Appalachian Lizard from Montgomery

No, that's not the latest country music hit, although I'm pretty sure John Prine (rest in peace) could have made it work. It's the translated name of my new favorite dinosaur, Appalachiosaurus montgomeriensis. Let me explain how we got here...


Recently on Twitter, a string of tweets by Penn State lab assistant and researcher, Alex Petrovnia (@AlexPetrovnia) went viral for giving the people exactly what we need right now - super cool science to blow our minds. The topic was the formation of the Appalachian Mountains. These are the highlights:


- The Appalachian Mountains are roughly 480 million years old, older than LAND ANIMALS.

- The other half of the Apps are IN EUROPE. It was one long mountain range during the Pangea days, before the band broke up.

- The mountain range was formed by three separate, dramatic, massive plate slammings. Slammings is not a word but I am also not a scientist.

- Because of time and erosion, the mountain peaks we see today were once the valleys of previous, taller mountains. There's definitely a folk song in there somewhere.

- Most of the fossils found in the Appalachians are prehistoric sea creatures found in the limestone layer, which was once the ocean floor.

TASK INSTRUCTIONS:
1 – According to the Appalachian Mountains text, roughly how old are the Appalachian Mountains?
2 – Extract the stretch of the Appalachian Mountains text from "- The other" through "in there somewhere.".
Rely solely on the Appalachian Mountains text for these tasks.

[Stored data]
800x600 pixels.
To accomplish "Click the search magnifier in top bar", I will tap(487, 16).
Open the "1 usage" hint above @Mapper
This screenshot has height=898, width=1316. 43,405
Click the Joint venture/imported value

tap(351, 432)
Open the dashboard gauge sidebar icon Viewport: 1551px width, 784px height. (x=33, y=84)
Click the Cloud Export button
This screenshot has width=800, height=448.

RESPONSES BY TASK:
1 – They are roughly 480 million years old.

2 –
- The other half of the Apps are IN EUROPE. It was one long mountain range during the Pangea days, before the band broke up.

- The mountain range was formed by three separate, dramatic, massive plate slammings. Slammings is not a word but I am also not a scientist.

- Because of time and erosion, the mountain peaks we see today were once the valleys of previous, taller mountains. There's definitely a folk song in there somewhere.